The DevOps tool arsenal: Results from ~100 DevOps/SRE surveys

The survey

DevOps is associated with a multitude of ideas and a multitude of tools. For this reason, when some people think “DevOps,” they think about Docker, AWS, Jenkins, etc. But doing DevOps well is no more about using tools than creating a winning football team is about using helmets and cleats. What makes a good football team is people, working in different roles in a tightly integrated way to accomplish a common goal. The same is true for DevOps — it’s how an organization defines roles for its employees and teams and sets them up to work in concert that determines whether they’ve scored a DevOps touchdown (and earned 99.999 points 😉). So if you want to know what DevOps is about, you can’t just look at the tools; you have to talk to people.
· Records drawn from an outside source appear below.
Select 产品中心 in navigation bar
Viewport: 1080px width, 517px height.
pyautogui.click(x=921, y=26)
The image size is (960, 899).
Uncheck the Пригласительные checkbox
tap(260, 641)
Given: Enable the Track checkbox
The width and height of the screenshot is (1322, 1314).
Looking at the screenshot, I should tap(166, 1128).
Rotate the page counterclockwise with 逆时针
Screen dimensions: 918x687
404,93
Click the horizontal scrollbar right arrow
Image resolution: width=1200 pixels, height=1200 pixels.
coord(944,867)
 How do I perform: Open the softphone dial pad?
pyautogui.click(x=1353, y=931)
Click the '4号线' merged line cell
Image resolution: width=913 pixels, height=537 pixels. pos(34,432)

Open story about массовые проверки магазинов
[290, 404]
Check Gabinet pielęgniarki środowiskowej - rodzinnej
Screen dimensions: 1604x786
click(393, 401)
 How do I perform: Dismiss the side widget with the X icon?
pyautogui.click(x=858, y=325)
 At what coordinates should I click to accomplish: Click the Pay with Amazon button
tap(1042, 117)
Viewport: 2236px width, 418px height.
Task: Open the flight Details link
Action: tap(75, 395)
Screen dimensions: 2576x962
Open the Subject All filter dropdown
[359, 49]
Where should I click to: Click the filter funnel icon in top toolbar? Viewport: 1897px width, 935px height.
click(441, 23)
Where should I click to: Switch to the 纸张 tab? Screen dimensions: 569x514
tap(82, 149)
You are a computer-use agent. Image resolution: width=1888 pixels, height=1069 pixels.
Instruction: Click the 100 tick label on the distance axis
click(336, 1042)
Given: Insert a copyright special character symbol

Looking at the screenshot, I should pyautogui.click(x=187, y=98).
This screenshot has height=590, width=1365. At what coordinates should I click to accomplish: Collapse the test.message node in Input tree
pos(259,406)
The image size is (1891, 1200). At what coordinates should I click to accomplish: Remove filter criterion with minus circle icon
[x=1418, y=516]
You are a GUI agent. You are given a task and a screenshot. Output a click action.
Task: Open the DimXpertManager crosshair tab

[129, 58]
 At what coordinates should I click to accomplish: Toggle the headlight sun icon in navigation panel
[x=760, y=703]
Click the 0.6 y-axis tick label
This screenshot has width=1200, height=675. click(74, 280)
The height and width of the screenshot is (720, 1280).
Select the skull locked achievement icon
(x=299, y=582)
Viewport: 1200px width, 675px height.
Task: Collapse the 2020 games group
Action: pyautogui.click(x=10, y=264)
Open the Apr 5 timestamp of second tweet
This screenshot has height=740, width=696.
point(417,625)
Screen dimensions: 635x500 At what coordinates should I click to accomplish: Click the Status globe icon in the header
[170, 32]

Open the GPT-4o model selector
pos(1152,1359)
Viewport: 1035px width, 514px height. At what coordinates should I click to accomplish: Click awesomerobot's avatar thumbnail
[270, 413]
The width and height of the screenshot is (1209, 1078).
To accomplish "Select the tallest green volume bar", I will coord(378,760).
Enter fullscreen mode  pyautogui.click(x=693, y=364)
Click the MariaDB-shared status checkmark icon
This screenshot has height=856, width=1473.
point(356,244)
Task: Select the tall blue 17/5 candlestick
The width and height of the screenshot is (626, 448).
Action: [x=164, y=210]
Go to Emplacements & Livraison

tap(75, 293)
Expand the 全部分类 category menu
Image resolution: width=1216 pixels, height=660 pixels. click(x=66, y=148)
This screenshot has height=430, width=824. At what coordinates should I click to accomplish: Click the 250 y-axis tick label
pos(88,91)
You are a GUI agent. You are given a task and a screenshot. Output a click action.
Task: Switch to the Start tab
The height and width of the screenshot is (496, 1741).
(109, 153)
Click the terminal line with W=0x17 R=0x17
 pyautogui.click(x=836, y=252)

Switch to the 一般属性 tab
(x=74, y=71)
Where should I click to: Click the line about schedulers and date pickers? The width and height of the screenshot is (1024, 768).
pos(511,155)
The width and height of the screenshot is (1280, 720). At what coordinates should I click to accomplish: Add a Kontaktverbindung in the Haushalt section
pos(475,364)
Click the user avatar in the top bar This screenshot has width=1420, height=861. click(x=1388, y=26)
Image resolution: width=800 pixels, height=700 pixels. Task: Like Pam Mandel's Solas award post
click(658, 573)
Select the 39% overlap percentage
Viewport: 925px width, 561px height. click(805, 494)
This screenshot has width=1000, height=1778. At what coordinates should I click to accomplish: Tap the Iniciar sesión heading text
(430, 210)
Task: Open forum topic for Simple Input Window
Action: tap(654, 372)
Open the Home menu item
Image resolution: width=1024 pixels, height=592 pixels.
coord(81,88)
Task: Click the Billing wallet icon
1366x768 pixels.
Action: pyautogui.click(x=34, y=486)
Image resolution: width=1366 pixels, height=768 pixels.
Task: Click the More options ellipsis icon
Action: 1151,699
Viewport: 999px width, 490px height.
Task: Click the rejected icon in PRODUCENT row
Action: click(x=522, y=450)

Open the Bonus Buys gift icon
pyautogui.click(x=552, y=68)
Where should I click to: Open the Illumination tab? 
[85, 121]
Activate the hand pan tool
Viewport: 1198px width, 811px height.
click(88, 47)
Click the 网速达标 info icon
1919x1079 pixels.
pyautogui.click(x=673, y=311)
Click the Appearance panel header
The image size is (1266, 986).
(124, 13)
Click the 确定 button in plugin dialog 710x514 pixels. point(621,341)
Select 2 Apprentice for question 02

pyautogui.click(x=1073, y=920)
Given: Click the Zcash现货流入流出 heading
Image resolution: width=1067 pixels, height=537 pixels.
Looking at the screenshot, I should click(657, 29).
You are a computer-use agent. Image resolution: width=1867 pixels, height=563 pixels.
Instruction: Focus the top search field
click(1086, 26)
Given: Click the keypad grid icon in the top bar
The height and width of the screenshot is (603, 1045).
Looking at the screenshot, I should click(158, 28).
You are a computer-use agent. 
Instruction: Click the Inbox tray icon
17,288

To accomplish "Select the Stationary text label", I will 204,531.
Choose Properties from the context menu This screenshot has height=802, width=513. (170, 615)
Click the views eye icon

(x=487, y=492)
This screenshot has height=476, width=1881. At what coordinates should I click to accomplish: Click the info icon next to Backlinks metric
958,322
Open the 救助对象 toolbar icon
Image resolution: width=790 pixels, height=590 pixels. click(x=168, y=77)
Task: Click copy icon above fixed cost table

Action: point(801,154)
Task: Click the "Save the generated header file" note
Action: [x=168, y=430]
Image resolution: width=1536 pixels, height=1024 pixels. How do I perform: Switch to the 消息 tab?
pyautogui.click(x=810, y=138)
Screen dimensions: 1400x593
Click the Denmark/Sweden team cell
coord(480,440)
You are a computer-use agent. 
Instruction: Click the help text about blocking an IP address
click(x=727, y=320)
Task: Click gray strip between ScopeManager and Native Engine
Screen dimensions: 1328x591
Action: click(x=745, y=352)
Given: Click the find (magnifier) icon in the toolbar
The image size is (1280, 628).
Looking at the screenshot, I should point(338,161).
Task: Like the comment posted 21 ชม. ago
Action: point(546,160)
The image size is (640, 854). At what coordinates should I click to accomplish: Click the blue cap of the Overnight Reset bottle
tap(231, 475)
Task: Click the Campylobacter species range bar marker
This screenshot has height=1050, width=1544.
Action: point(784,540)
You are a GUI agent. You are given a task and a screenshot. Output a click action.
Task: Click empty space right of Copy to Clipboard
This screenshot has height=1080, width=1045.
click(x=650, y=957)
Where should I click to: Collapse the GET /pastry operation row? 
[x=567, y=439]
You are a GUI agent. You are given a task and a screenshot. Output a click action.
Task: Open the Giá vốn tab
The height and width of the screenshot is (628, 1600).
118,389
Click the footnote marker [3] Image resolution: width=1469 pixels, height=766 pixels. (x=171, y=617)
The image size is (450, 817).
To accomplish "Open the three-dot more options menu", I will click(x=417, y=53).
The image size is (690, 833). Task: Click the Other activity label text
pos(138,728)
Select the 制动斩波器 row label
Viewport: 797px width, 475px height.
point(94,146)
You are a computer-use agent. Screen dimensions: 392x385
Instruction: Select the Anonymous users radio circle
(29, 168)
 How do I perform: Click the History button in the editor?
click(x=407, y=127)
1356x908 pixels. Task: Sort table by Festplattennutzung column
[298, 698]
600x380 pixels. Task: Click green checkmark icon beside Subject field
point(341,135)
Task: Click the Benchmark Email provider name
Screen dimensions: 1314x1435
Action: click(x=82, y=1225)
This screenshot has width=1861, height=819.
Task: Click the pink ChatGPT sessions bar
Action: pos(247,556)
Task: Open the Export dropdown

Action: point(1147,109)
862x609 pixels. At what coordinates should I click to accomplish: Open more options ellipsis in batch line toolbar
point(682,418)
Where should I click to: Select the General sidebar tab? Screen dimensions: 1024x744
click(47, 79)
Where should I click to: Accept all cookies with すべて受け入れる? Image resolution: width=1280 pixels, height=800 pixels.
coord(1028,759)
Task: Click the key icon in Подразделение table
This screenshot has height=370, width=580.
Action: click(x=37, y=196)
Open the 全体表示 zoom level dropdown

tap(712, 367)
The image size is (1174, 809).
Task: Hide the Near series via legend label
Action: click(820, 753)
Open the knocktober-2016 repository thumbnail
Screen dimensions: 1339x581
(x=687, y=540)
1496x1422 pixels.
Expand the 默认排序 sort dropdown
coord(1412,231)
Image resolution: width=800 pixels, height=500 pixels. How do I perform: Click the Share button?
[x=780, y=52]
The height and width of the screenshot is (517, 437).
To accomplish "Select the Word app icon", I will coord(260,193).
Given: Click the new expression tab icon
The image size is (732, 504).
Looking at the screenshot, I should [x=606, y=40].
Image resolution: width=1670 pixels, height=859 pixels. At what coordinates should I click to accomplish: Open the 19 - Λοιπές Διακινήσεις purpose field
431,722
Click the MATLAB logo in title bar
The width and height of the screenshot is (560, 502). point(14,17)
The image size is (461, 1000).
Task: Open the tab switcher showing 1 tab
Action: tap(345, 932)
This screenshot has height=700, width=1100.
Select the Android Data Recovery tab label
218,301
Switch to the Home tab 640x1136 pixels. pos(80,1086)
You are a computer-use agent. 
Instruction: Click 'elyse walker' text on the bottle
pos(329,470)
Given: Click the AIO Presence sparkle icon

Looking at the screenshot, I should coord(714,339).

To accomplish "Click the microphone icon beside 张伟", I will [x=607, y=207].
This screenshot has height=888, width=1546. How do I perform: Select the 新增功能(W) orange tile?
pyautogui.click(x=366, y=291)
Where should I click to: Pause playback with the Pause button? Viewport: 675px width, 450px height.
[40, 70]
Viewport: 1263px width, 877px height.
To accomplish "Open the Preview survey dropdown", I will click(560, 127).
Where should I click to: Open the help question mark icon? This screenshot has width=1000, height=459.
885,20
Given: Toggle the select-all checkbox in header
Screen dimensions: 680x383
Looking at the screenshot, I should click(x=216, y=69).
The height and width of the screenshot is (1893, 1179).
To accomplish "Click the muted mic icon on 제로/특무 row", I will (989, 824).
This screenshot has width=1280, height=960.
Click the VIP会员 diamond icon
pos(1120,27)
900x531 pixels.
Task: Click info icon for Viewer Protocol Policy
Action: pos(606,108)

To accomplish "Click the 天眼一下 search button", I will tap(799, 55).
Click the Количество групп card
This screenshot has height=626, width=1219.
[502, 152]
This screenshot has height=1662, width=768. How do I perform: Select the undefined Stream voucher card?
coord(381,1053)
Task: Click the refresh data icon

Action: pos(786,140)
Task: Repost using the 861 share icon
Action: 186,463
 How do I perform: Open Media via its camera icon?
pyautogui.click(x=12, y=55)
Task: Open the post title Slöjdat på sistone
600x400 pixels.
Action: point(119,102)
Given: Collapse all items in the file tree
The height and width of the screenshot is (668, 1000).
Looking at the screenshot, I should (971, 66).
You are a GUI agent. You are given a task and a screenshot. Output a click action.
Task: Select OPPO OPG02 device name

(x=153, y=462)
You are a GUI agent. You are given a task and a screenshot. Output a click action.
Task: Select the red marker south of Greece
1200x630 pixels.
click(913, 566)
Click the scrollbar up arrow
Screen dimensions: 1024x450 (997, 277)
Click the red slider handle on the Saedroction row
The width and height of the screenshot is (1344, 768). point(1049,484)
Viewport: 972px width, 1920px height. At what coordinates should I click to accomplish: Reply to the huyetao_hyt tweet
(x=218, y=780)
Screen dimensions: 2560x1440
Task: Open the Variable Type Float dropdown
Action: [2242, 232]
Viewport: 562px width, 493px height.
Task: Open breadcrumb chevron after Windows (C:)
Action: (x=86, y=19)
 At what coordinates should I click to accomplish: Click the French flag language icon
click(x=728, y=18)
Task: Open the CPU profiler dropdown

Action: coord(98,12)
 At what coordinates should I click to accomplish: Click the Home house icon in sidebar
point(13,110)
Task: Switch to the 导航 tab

In order to shed some light on the DevOps culture (and the related Site Reliability Engineering world), I asked engineers practicing DevOps/SRE if they’d fill out a survey covering their day-to-day. I posted this request to Hacker News and the subreddits /r/devops & /r/programming. I’ve been blogging about the results of the survey, which covered the roles & teams, the daily concerns & favorites, infra & architectures, and finally the tools of DevOps. Despite the fact that DevOps is not about the tools, tools are still an absolutely critical part of success (going back to our football analogy, I doubt a team could win the Super Bowl wearing flip-flops, no matter how skilled and organized its members are), so today we’ll talk about the Nikes and Under Armours of the DevOps world. Disclaimer: I don’t really follow sports, but I liked the football thing so I ran with it!

Cooking up some code

CI/CD seemed like a good place to start asking about tools since it’s something almost any organization doing DevOps has and it’s where stuff from Dev starts its journey to Ops, as far as code is concerned. So the first “tools” question was:

Which of the following are used in your build/CI?
you can select multiple options
<options here>

If you checked other, please specify
<write-in option here>

I normalized the free-form text (fixing spelling mistakes, consolidating JetBrains TeamCity with TeamCity, etc), and shoved the free-form answers in with the preset options. Here are the results:

The tools used in CI/CD from 84 answers. Blue bars are answers that were explicitly listed as answers, orange ones were added by the respondents. Everything from “Django” down got one response. The top axis shows the number of respondents selecting an option, the bottom axis shows the percentage.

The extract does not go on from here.